In parts of Europe identity disclosure is mandatory. One justification for the disclosure is to help facilitate better information gathering in cases of illness or debilitating genetic medical conditions. But kids want to know about their genetic relationships not only to figure out if they might have a genetic predisposition for heart disease. Indeed it’s simply personal. Kids want to know where they came from.

The challenge for the ART industry and American consumers who use it is figuring out how to reconcile our social and legal commitments to privacy and contract. What about if those who contracted for services don’t want their kids to know they were born through ART or surrogacy? Will donors stop providing these types of highly intimate, but clearly very much in demand services if they have to disclose? Economists call that possibility “crowding out.” It means that traditional donors may exit the system for fear of identification and they may be replaced by a possibly less “ideal” but more willing group of donors.
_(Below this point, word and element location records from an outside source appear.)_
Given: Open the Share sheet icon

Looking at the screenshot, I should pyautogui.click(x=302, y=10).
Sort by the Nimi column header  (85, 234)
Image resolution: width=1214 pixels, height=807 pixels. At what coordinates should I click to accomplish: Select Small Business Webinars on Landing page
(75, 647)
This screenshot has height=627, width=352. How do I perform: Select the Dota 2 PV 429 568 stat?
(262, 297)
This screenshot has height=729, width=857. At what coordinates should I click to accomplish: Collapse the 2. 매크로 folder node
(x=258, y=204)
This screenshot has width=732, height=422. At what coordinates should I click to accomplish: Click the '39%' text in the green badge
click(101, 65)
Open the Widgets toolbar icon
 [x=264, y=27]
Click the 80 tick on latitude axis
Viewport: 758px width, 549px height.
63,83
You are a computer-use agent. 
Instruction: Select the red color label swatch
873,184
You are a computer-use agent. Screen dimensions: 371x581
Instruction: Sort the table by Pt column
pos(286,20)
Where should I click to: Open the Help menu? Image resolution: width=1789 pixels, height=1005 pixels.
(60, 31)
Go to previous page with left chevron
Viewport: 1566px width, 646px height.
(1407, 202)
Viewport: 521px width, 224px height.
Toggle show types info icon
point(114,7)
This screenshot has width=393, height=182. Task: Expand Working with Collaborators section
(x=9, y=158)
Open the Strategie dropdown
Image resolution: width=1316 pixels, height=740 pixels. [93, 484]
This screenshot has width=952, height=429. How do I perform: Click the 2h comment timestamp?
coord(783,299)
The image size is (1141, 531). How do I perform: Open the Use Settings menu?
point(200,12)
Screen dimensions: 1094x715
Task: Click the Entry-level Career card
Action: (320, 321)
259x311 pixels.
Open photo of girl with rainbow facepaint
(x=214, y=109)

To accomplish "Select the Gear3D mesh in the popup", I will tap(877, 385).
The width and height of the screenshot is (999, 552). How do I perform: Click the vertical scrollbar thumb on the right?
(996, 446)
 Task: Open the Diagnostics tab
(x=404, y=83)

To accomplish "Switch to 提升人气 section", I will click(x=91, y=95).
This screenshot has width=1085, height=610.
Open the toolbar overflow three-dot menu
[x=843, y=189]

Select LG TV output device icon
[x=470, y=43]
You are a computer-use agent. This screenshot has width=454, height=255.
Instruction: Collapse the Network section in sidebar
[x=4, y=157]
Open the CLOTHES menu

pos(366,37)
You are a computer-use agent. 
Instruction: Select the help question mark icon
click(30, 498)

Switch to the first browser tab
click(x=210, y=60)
This brave, modern era takes us into the space of reconsidering what it truly means to be a father or a mother. Wendy Kramer reported on ABC this week that her registry has connected one guy to over 70 kids. Once upon a time it made sense to think about “parents” as the ones who raised the kids. Now, it seems that children of technology may want something more and the state of Washington is the first to respond. Legally, the Washington law makes it easy—if you don’t want to disclose, opt out or simply don’t donate. But this becomes a bit tricky too. Remember adoption laws that once provided for anonymity—those became chipped away at the ground level long before legislatures got involved.

So, for now, when inquiring minds in Washington ask, “Who’s your daddy?,” children born through donor sperm and ova will have more than the parents at home to turn to or a bar code from a test tube. They will have a real name, but only time will tell if that means anything more.